A line containing "Given: Toggle the eye visibility icon" appears in the material below. Return exactly every line from the first through that one, and only those.

§

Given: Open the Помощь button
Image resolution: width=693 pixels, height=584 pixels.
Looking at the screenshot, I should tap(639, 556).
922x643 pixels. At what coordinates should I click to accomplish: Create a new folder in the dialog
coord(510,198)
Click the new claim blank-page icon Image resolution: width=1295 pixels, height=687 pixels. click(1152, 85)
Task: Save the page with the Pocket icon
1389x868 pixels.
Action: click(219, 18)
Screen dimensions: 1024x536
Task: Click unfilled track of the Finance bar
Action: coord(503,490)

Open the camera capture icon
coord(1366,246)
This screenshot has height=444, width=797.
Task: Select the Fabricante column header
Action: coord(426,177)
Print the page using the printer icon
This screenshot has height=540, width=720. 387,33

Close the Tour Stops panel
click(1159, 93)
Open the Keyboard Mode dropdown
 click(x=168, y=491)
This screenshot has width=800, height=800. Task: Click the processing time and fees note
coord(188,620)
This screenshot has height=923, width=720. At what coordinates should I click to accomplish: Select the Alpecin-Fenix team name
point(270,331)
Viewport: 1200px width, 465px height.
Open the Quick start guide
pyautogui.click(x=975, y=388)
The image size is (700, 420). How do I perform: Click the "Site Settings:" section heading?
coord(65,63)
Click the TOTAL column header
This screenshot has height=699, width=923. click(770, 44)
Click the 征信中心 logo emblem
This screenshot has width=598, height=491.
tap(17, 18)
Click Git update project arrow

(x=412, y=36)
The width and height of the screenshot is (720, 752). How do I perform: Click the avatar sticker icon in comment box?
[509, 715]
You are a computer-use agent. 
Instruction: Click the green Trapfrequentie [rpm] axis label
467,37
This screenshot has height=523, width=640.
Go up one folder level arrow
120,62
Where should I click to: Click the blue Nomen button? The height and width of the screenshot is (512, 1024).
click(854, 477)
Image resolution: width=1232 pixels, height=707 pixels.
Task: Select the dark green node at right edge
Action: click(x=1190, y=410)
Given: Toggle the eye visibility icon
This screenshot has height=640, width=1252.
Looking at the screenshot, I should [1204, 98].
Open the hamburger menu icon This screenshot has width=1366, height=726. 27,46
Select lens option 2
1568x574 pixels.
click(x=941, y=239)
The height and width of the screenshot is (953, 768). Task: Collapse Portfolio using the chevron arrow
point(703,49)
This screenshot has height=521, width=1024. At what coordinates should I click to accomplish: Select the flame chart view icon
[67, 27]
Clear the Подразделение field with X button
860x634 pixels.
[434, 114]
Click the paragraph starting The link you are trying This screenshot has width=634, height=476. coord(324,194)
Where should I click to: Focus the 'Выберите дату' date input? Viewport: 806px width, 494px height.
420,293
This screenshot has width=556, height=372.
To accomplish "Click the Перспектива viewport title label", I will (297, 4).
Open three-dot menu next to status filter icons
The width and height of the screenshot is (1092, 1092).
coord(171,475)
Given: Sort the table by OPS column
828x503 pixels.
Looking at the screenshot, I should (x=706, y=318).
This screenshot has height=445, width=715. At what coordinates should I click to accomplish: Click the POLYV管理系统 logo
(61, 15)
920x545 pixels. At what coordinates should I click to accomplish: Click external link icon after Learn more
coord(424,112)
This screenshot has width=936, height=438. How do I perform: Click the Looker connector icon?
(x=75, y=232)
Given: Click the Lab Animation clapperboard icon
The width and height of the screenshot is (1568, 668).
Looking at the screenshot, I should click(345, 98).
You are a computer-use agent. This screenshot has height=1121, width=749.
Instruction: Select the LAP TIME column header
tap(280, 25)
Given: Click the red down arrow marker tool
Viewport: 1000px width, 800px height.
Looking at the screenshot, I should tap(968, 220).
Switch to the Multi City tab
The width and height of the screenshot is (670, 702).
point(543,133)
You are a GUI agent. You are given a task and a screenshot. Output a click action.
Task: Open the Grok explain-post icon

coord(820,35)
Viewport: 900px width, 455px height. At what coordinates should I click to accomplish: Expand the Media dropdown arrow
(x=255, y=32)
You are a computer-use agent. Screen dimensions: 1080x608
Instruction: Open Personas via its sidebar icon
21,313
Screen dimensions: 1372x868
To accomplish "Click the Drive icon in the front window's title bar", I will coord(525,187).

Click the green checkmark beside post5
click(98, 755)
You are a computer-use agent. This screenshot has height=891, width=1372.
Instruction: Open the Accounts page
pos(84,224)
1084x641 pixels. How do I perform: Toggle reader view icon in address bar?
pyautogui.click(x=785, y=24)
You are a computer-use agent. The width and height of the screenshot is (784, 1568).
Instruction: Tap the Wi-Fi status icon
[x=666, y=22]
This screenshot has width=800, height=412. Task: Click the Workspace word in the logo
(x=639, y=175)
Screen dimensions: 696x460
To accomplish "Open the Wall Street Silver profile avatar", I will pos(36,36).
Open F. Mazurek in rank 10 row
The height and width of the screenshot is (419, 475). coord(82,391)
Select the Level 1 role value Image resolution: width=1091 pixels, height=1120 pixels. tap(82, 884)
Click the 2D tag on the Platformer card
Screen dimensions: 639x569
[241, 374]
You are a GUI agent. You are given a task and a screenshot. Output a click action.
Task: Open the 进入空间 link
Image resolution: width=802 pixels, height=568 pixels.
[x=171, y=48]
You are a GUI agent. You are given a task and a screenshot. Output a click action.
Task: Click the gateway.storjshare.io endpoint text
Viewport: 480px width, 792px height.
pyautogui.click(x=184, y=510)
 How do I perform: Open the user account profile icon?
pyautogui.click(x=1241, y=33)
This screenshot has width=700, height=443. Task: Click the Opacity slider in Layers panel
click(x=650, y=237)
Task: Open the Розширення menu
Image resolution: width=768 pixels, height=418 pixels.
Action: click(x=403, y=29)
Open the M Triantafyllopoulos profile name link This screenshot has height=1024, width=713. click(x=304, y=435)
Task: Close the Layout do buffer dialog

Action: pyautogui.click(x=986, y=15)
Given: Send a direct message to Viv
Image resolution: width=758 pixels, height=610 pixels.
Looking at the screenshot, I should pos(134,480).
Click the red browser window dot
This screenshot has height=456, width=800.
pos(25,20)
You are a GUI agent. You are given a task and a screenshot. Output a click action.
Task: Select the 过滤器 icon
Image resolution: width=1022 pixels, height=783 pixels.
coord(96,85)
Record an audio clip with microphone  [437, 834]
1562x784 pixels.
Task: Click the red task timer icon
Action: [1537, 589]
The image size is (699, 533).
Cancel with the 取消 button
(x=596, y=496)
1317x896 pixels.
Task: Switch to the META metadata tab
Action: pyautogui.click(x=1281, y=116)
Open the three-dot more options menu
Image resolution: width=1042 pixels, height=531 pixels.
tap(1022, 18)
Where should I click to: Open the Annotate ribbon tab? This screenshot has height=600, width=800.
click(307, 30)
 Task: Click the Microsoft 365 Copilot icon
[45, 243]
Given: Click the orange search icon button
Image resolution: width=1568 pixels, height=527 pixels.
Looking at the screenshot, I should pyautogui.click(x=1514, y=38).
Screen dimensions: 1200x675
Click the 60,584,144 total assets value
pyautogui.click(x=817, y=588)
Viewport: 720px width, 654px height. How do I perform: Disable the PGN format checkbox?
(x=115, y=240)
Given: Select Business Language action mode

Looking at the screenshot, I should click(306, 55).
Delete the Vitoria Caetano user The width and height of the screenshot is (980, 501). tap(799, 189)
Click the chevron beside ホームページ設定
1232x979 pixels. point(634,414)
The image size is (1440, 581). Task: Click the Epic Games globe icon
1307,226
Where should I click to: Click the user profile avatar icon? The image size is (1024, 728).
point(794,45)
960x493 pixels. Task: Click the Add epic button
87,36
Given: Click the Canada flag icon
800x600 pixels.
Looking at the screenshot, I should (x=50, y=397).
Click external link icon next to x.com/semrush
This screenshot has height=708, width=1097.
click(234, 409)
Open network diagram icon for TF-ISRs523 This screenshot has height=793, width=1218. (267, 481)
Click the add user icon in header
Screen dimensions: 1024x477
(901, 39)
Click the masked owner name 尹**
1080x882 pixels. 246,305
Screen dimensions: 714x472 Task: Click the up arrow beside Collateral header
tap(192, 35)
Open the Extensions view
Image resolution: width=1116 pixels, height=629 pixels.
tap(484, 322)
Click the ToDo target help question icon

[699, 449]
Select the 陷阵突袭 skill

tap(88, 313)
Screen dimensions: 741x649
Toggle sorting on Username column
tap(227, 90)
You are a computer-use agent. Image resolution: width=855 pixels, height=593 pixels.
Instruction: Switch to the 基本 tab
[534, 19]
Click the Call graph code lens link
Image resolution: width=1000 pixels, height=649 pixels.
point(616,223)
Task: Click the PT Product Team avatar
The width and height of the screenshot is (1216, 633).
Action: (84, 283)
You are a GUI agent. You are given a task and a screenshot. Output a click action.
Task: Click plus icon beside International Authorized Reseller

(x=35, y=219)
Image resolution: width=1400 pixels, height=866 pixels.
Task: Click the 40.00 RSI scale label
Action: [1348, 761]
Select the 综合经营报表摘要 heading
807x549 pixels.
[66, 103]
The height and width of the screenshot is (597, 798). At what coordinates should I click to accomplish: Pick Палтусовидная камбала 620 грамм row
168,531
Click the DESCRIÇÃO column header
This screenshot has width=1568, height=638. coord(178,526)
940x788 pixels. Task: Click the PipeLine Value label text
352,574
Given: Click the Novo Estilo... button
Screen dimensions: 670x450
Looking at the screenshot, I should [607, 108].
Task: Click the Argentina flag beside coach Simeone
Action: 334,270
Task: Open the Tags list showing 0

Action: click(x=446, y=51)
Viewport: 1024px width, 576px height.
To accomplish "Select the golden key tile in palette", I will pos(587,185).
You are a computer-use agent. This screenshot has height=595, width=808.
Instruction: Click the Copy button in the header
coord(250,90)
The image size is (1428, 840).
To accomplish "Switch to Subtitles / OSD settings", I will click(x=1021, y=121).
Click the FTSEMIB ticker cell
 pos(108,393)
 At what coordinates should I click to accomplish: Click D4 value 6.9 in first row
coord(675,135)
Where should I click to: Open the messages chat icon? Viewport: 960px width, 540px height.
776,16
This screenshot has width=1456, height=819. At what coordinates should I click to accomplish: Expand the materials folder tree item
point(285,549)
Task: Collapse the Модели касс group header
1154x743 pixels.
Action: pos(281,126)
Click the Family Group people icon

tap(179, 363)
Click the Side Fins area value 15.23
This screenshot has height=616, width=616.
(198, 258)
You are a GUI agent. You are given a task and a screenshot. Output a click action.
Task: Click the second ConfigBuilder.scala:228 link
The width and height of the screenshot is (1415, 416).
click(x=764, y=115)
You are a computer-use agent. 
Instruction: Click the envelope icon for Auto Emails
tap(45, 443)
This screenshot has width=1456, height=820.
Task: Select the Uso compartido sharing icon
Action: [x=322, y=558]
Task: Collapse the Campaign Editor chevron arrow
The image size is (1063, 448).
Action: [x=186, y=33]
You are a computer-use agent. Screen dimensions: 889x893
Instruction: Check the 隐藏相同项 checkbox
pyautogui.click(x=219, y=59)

§

ANSWER TO THE PROBLEM:
Given: Open the Помощь button
Image resolution: width=693 pixels, height=584 pixels.
Looking at the screenshot, I should tap(639, 556).
922x643 pixels. At what coordinates should I click to accomplish: Create a new folder in the dialog
coord(510,198)
Click the new claim blank-page icon Image resolution: width=1295 pixels, height=687 pixels. click(1152, 85)
Task: Save the page with the Pocket icon
1389x868 pixels.
Action: click(219, 18)
Screen dimensions: 1024x536
Task: Click unfilled track of the Finance bar
Action: coord(503,490)

Open the camera capture icon
coord(1366,246)
This screenshot has height=444, width=797.
Task: Select the Fabricante column header
Action: coord(426,177)
Print the page using the printer icon
This screenshot has height=540, width=720. 387,33

Close the Tour Stops panel
click(1159, 93)
Open the Keyboard Mode dropdown
 click(x=168, y=491)
This screenshot has width=800, height=800. Task: Click the processing time and fees note
coord(188,620)
This screenshot has height=923, width=720. At what coordinates should I click to accomplish: Select the Alpecin-Fenix team name
point(270,331)
Viewport: 1200px width, 465px height.
Open the Quick start guide
pyautogui.click(x=975, y=388)
The image size is (700, 420). How do I perform: Click the "Site Settings:" section heading?
coord(65,63)
Click the TOTAL column header
This screenshot has height=699, width=923. click(770, 44)
Click the 征信中心 logo emblem
This screenshot has width=598, height=491.
tap(17, 18)
Click Git update project arrow

(x=412, y=36)
The width and height of the screenshot is (720, 752). How do I perform: Click the avatar sticker icon in comment box?
[509, 715]
You are a computer-use agent. 
Instruction: Click the green Trapfrequentie [rpm] axis label
467,37
This screenshot has height=523, width=640.
Go up one folder level arrow
120,62
Where should I click to: Click the blue Nomen button? The height and width of the screenshot is (512, 1024).
click(854, 477)
Image resolution: width=1232 pixels, height=707 pixels.
Task: Select the dark green node at right edge
Action: click(x=1190, y=410)
Given: Toggle the eye visibility icon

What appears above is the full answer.